▶ [WORK INSTRUCTIONS]: Please write out again, unchanged, everything from the line containing "The height and width of the screenshot is (234, 389)." down to the line containing "click(x=808, y=13)", both of those lines included.

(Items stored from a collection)
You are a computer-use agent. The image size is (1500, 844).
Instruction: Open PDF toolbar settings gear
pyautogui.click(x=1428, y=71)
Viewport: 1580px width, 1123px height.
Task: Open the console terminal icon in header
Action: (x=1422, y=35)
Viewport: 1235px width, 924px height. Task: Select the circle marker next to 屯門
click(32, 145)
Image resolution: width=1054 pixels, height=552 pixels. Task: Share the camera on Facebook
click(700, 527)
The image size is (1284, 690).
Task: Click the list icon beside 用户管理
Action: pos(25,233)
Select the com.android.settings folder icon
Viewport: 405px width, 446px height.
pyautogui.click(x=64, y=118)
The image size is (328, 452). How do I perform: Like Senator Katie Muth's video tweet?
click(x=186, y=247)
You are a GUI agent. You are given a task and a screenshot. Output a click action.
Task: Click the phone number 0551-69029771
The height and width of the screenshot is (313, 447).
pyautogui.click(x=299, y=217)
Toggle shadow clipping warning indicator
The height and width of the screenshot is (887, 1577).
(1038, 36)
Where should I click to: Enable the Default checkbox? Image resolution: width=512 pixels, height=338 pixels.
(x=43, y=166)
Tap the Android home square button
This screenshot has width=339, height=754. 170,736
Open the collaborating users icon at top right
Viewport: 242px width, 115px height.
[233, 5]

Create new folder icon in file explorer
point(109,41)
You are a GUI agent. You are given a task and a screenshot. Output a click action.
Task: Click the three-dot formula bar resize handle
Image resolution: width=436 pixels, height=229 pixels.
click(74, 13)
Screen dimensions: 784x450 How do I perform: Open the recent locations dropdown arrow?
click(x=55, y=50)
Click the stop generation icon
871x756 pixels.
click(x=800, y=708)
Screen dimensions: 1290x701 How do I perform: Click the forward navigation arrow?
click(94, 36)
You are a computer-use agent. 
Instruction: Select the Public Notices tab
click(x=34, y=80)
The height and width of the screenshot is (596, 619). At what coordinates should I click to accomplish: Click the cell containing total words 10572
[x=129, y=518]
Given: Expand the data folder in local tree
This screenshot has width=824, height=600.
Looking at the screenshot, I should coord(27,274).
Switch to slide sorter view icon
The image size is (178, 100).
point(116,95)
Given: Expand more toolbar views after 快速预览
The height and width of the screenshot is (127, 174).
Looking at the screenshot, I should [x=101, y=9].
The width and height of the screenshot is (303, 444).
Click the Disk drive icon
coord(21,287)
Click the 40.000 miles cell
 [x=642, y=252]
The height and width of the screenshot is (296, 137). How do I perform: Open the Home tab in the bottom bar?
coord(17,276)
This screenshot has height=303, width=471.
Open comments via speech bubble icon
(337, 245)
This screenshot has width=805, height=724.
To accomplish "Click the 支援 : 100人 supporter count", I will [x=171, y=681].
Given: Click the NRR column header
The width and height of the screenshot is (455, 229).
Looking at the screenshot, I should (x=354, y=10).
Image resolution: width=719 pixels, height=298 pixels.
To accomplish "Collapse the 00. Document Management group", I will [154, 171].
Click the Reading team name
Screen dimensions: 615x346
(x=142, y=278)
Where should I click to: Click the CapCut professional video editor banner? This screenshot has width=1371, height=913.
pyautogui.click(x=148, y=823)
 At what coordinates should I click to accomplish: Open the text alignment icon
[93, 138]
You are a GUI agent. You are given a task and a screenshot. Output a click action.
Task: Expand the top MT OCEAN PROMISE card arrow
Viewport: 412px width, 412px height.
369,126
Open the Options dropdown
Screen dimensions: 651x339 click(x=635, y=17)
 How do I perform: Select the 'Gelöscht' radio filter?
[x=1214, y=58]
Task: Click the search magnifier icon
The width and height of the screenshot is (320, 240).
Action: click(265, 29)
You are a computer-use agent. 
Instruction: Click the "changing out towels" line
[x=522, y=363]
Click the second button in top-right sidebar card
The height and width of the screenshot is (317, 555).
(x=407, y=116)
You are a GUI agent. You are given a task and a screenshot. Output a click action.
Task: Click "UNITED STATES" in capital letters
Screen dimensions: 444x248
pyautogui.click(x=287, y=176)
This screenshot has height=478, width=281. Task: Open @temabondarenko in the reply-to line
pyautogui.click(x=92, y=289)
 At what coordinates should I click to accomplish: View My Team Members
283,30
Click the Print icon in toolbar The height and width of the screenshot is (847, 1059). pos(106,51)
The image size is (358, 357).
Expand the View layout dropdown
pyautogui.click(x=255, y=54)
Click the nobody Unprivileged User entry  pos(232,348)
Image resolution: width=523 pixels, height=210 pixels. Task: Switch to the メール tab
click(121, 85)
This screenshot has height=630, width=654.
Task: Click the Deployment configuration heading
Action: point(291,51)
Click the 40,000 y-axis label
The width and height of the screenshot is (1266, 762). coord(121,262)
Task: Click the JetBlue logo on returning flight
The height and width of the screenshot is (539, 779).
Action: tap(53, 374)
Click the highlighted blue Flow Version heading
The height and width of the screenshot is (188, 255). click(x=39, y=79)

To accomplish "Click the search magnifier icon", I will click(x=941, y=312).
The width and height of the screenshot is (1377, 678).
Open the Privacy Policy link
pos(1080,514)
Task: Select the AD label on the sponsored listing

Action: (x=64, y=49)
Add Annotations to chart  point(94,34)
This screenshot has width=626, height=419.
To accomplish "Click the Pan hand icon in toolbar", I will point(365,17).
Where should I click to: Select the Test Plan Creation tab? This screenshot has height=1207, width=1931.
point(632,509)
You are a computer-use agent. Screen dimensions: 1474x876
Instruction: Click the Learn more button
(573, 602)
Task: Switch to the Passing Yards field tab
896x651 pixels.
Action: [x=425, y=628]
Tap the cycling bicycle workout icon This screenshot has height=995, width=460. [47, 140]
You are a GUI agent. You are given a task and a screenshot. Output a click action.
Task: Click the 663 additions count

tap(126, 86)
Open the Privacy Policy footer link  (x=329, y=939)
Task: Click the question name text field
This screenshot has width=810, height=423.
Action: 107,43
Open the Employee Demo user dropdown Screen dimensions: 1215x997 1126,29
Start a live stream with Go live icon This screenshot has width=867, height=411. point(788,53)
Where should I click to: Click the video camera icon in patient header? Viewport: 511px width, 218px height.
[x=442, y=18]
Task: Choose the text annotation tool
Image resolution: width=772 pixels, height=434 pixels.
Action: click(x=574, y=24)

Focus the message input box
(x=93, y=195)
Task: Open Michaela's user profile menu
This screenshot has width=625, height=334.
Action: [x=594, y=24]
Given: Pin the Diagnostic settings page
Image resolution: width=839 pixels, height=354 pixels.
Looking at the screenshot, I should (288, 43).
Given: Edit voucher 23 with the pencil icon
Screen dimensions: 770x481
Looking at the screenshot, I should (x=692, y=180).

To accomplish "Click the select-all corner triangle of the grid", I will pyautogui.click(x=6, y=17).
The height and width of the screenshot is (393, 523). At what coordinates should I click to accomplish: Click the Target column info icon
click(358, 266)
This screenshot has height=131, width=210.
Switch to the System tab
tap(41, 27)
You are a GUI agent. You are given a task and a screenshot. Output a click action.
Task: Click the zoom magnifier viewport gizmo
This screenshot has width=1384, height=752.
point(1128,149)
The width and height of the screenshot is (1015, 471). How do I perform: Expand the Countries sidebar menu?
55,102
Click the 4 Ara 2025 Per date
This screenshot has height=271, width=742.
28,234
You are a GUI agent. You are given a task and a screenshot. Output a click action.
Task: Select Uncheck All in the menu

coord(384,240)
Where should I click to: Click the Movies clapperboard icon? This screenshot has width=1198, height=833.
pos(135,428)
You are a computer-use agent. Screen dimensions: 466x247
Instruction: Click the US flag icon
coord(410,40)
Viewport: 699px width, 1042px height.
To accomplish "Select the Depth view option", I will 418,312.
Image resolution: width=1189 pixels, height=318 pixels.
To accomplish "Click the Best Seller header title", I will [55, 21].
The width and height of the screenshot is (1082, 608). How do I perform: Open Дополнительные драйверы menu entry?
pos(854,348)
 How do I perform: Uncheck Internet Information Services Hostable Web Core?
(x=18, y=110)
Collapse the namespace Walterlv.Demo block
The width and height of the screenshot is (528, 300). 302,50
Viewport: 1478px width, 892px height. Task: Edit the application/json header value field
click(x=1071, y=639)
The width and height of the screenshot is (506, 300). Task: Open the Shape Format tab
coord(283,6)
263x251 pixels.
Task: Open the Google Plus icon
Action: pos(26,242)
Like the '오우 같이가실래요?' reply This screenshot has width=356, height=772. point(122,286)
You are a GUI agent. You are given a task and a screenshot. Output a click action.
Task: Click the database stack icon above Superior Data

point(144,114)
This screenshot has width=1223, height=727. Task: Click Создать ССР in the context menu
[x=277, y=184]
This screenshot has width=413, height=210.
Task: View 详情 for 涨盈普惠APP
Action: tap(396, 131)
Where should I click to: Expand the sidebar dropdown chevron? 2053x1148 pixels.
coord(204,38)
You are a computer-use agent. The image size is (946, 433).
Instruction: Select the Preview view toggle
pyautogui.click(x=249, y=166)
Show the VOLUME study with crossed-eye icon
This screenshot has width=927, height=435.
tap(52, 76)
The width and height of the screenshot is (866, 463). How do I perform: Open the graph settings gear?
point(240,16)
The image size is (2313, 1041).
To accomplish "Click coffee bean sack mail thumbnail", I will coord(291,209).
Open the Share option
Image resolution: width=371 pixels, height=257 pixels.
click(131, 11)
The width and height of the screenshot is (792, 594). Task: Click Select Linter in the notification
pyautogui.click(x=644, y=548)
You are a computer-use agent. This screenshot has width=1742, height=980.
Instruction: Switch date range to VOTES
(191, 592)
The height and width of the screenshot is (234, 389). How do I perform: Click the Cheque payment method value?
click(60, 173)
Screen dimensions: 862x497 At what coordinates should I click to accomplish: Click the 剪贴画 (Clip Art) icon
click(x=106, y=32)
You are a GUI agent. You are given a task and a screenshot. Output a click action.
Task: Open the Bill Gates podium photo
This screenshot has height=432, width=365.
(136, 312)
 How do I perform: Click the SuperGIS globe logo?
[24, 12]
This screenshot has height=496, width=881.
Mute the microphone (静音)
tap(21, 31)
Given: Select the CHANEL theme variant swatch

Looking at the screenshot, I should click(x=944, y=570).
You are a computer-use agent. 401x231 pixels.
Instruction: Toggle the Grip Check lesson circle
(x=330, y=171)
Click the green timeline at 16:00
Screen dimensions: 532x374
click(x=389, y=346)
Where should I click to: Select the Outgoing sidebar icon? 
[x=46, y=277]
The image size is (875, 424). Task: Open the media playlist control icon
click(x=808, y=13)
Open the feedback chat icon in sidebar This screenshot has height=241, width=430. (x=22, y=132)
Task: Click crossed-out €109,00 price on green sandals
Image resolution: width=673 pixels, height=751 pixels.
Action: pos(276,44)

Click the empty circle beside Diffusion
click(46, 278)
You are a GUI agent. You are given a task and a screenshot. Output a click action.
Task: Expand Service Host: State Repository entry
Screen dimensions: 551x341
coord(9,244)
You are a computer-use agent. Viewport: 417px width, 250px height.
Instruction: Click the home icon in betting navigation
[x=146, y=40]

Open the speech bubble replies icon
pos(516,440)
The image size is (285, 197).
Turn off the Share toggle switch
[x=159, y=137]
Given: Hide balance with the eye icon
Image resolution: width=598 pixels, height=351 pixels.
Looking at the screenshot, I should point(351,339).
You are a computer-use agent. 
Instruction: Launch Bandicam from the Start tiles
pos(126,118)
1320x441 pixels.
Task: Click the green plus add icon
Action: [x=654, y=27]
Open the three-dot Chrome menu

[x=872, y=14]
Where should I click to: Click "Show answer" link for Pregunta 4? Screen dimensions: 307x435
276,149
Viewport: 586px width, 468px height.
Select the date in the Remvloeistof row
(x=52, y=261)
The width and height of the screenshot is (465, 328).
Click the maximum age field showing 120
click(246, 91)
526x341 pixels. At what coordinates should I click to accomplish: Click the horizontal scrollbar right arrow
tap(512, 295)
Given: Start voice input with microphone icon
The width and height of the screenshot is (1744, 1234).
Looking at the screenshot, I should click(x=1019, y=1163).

▶ [WRITTEN RESPONSE]:
The height and width of the screenshot is (234, 389). How do I perform: Click the Cheque payment method value?
click(60, 173)
Screen dimensions: 862x497 At what coordinates should I click to accomplish: Click the 剪贴画 (Clip Art) icon
click(x=106, y=32)
You are a GUI agent. You are given a task and a screenshot. Output a click action.
Task: Open the Bill Gates podium photo
This screenshot has height=432, width=365.
(136, 312)
 How do I perform: Click the SuperGIS globe logo?
[24, 12]
This screenshot has height=496, width=881.
Mute the microphone (静音)
tap(21, 31)
Given: Select the CHANEL theme variant swatch

Looking at the screenshot, I should click(x=944, y=570).
You are a computer-use agent. 401x231 pixels.
Instruction: Toggle the Grip Check lesson circle
(x=330, y=171)
Click the green timeline at 16:00
Screen dimensions: 532x374
click(x=389, y=346)
Where should I click to: Select the Outgoing sidebar icon? 
[x=46, y=277]
The image size is (875, 424). Task: Open the media playlist control icon
click(x=808, y=13)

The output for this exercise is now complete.